Do zdarzenia doszło podczas gorącej debaty w programie „News Night With Abby Phillip” w poniedziałkowy wieczór. Hasan stwierdził, że w przeszłości był oskarżany o antysemityzm „Jestem zwolennikiem Palestyńczyków, więc jestem do tego przyzwyczajony”.
Wtrącił się Girdusky, mówiąc do Hasana: – No cóż, mam nadzieję, że twój sygnalizator nie włączy się. Najwyraźniej miał na myśli serię eksplozji pagerów i krótkofalówek używanych przez członków Hezbollahu w Libanie i Syrii w zeszłym miesiącu, za co powszechnie obwiniano Izrael.

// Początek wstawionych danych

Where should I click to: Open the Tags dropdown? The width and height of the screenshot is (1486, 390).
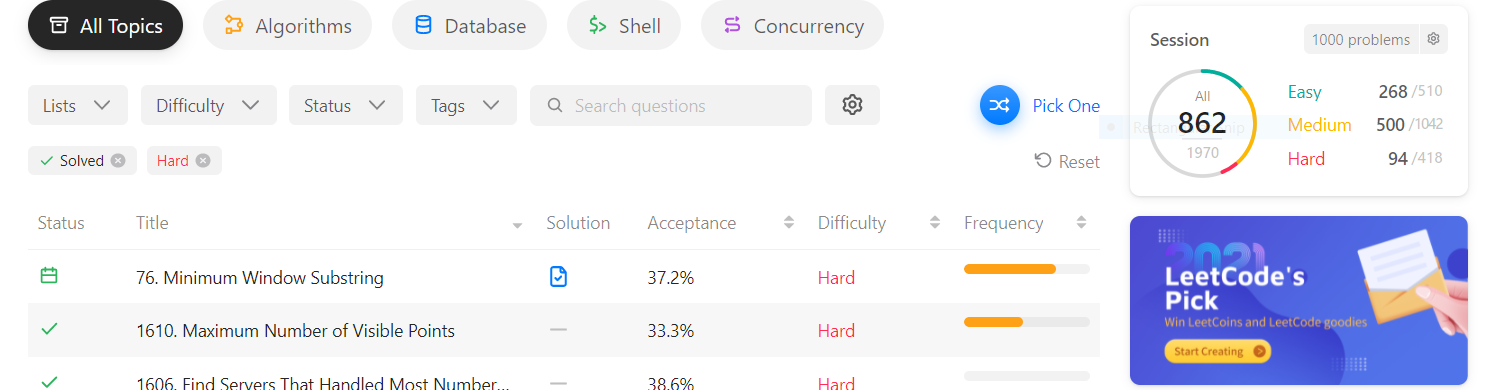tap(466, 105)
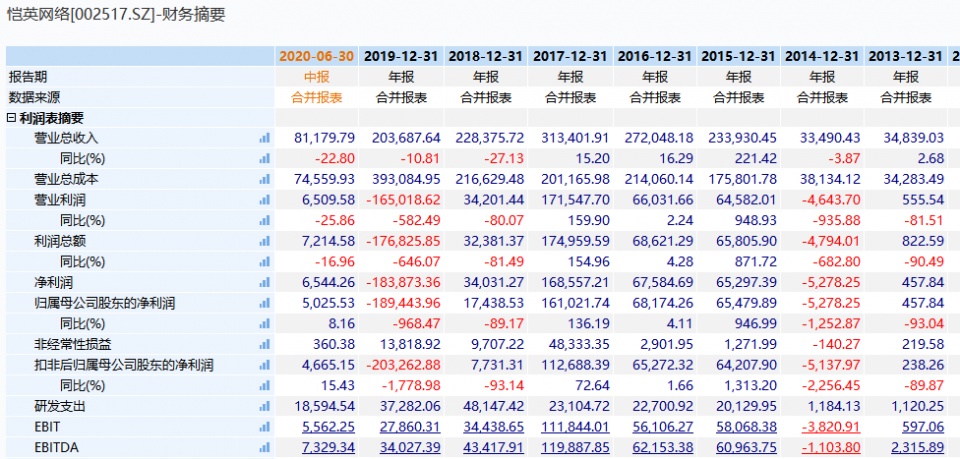Open the chart icon beside 研发支出
The width and height of the screenshot is (960, 459).
[x=265, y=407]
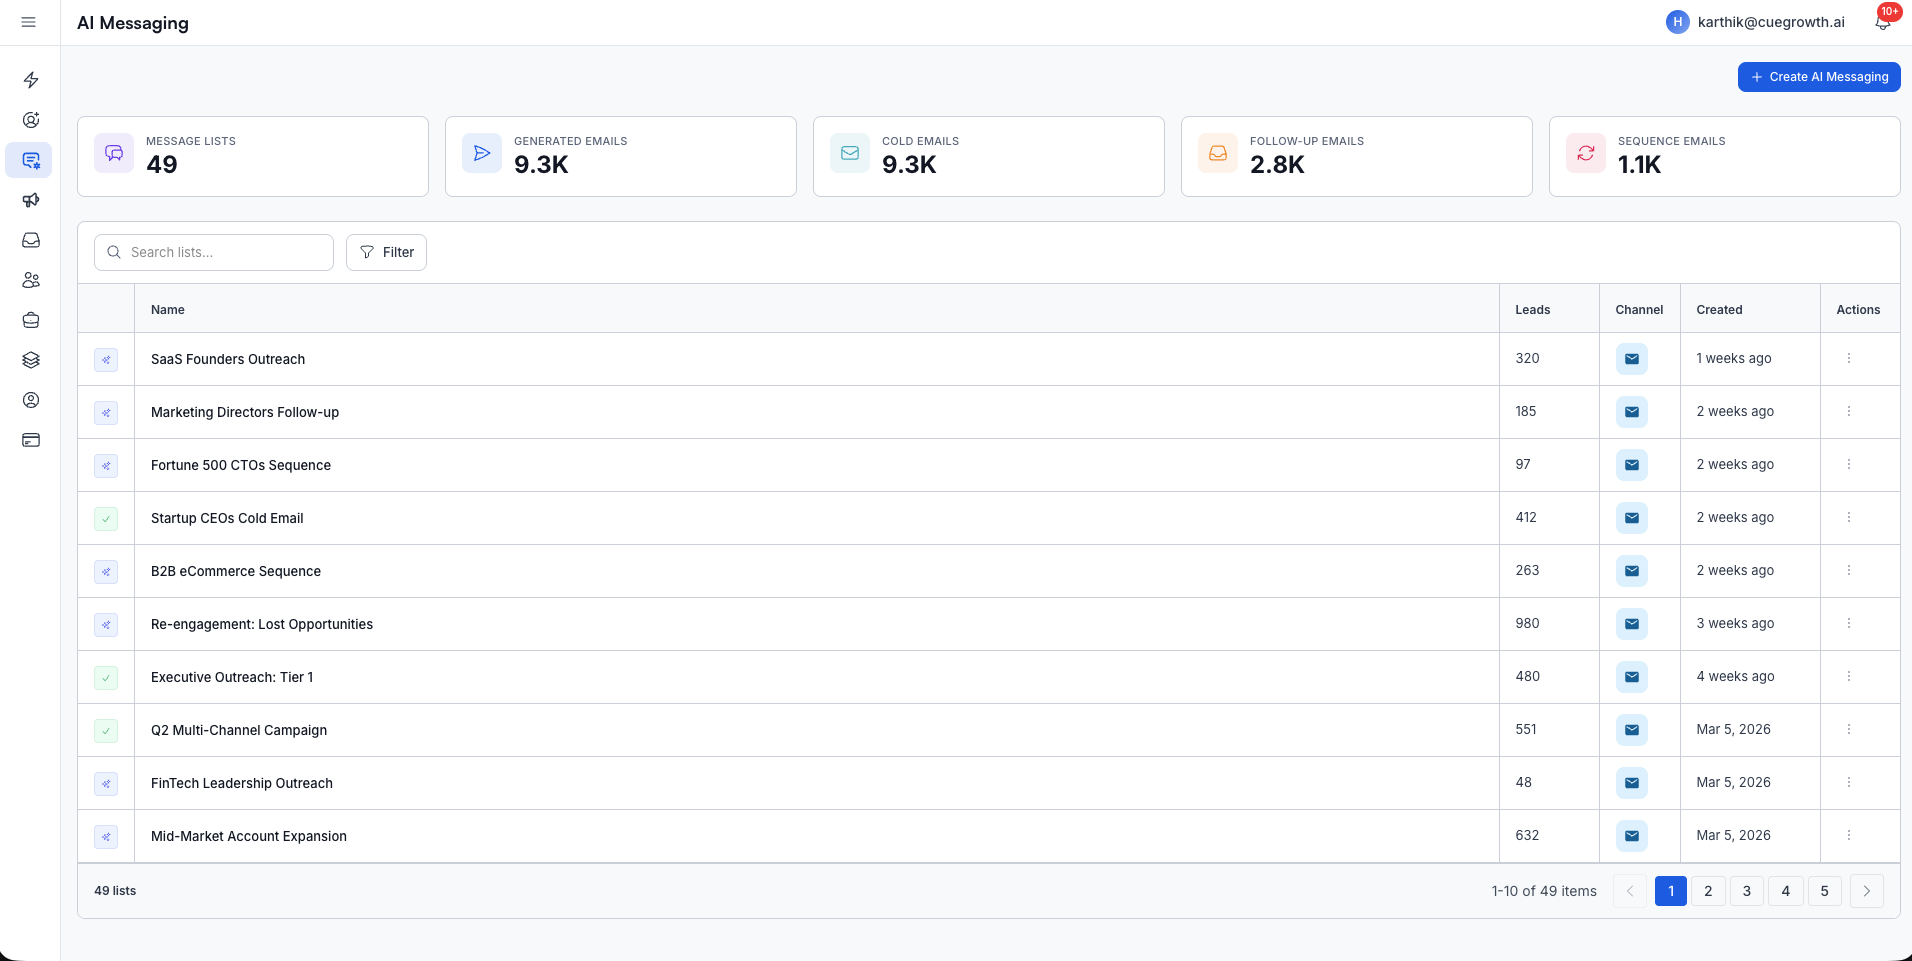Jump to page 5 in pagination
Viewport: 1912px width, 961px height.
tap(1824, 891)
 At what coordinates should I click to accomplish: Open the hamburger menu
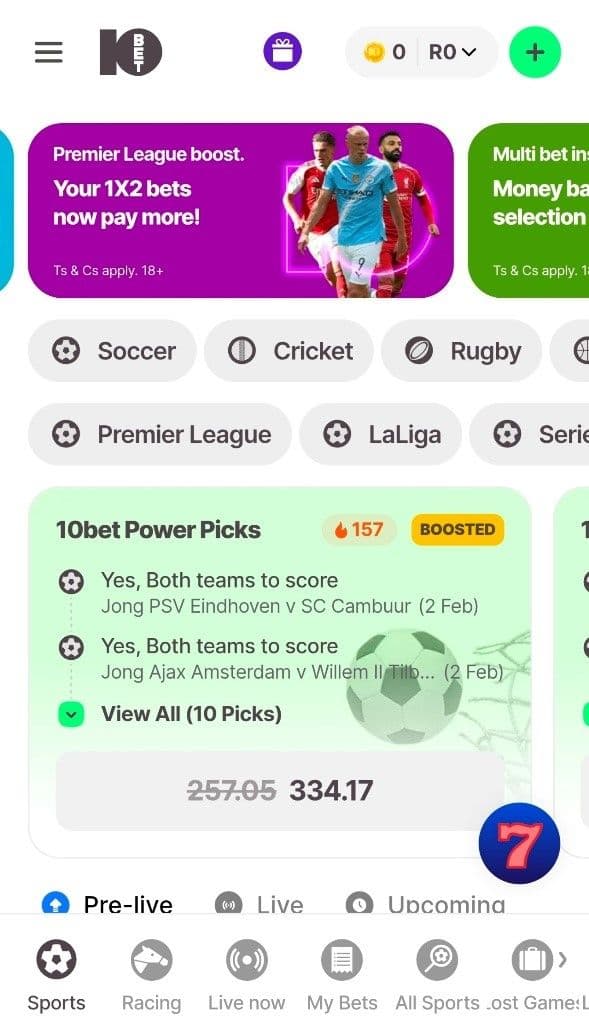point(49,52)
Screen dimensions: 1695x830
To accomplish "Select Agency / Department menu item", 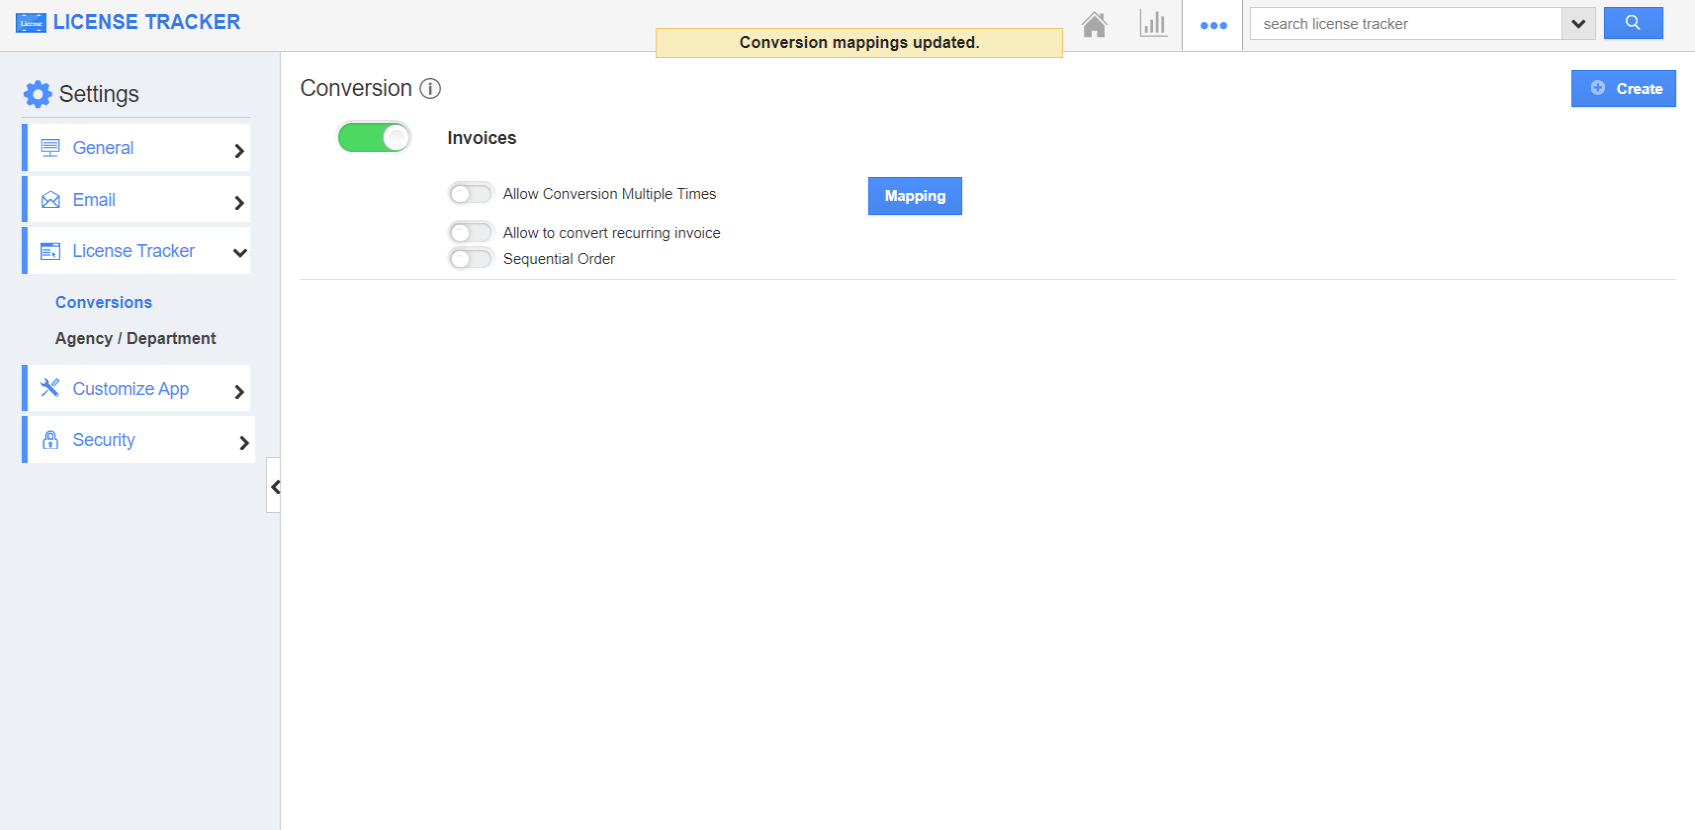I will coord(135,338).
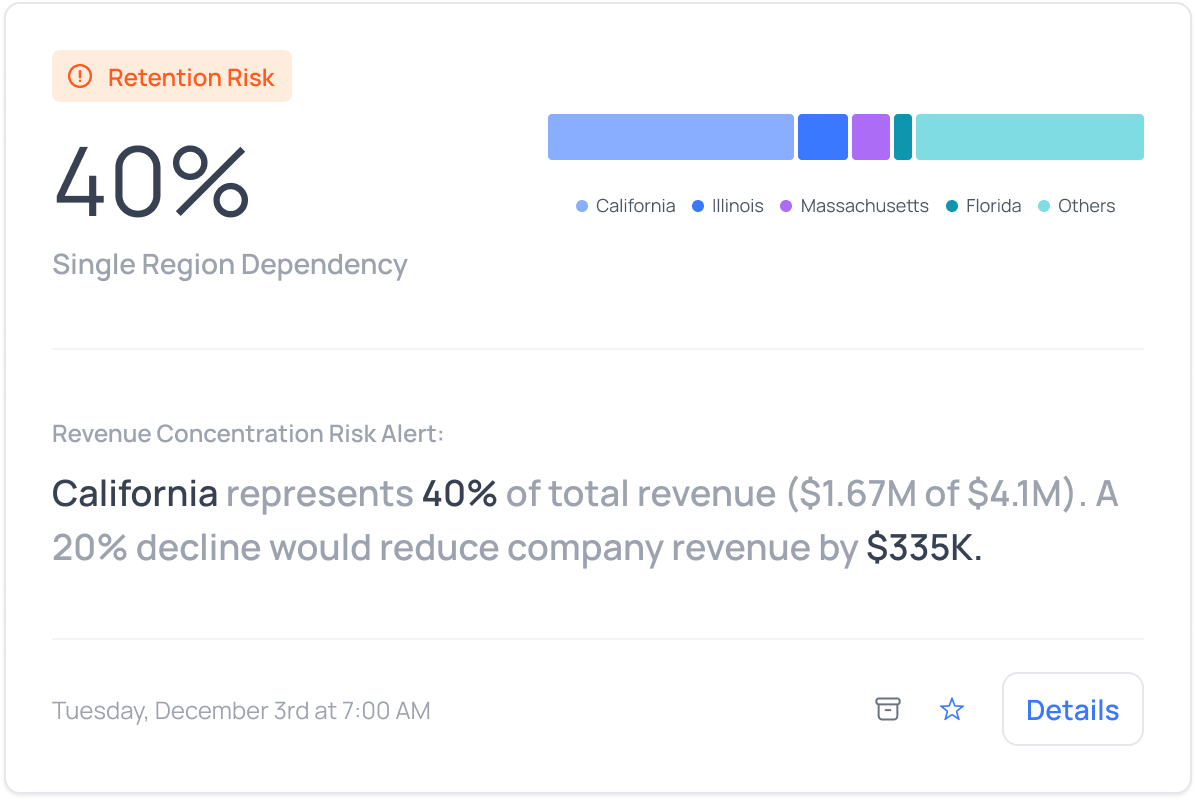Screen dimensions: 1196x800
Task: Click the Massachusetts legend dot
Action: coord(786,206)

„Czy twój gość właśnie powiedział w telewizji na żywo, że powinienem zostać zabity?” Hasan odpowiedział, oskarżając Girdusky’ego „nawoływanie do przemocy”. Girdusky natychmiast przeprosił, twierdząc, że myślał, że Hasan wspiera palestyńską grupę bojowników Hamas.
CNN wydało oświadczenie po kłótni, w którym stwierdził, że Girdusky „nie będziemy mile widziani ponownie w naszej sieci.”
Jest „zero miejsca na rasizm i bigoterię w CNN i na naszej antenie” podała sieć. Phillip osobno przeprosił widzów za zachowanie gościa.
Palestyńsko-amerykańska kongresmenka Rashida Tlaib ostro skrytykowała kanał, oskarżając CNN o odgrywanie treści „główną rolę w normalizowaniu tego rodzaju otwartej nienawiści antyarabskiej, antymuzułmańskiej i antypalestyńskiej. „To zupełnie nic dziwnego, że takie obrzydliwe wypowiedzi tak swobodnie pojawiają się teraz w jej sieci” – napisała w X.
Girdusky bronił swoich komentarzy na temat X. „Możesz pozostać w CNN, jeśli fałszywie nazwiesz każdego Republikanina nazistą i zabierzesz pieniądze od mediów finansowanych przez Katar” – napisał, odnosząc się do wcześniejszego zatrudnienia Hasana w Al Jazeera. „Najwyraźniej nie możesz wystąpić w CNN, jeśli żartujesz. Cieszę się, że Ameryka może zobaczyć, co reprezentuje CNN”.
Argumenty emocjonalne i ataki osobiste stały się częstsze w mediach podczas wysoce kontrowersyjnej kampanii prezydenckiej w USA, która dobiega końca w dniu wyborów 5 listopada. Jednocześnie niedawny sondaż Instytutu Gallupa wykazał, że prawie 70% Amerykanów ma niewiele lub brak zaufania do mediów.